▸ **What to do**:
No pictures go in the copy. Restate, word for word, each line from the one containing "This screenshot has height=499, width=960." through the last line below.

▸ **Input for this task**:

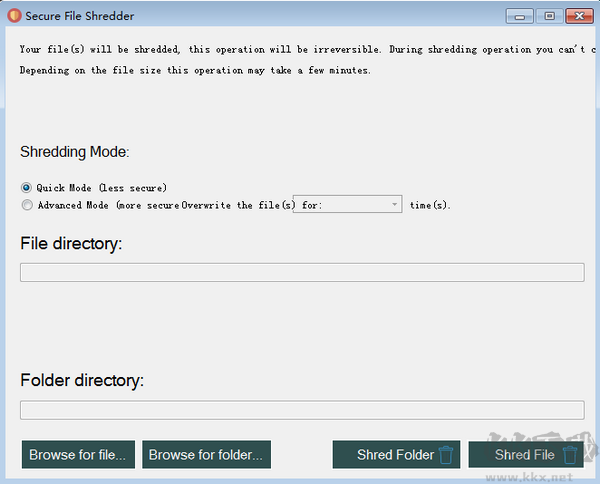This screenshot has height=484, width=600.
Task: Click the "Shredding Mode:" heading
Action: (74, 152)
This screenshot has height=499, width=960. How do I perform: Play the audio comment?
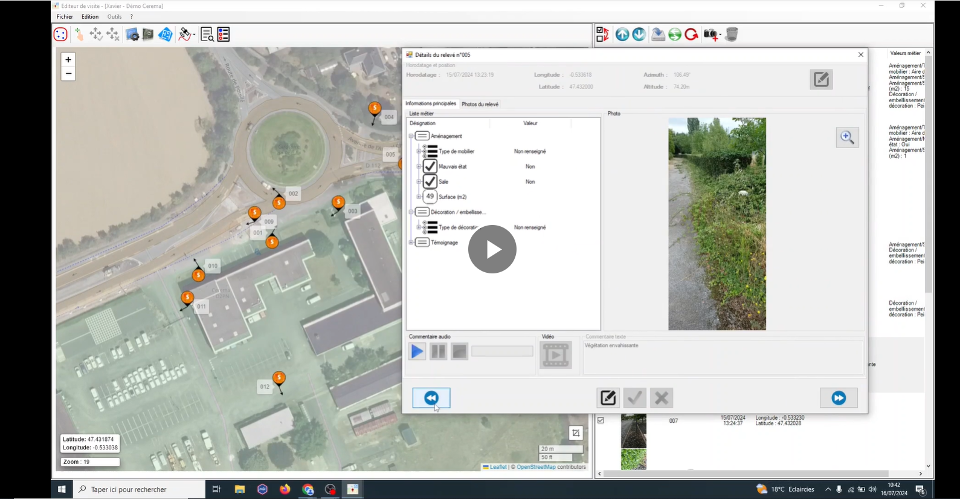tap(417, 351)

▸ **Solved exercise**:
This screenshot has height=499, width=960. How do I perform: Play the audio comment?
tap(417, 351)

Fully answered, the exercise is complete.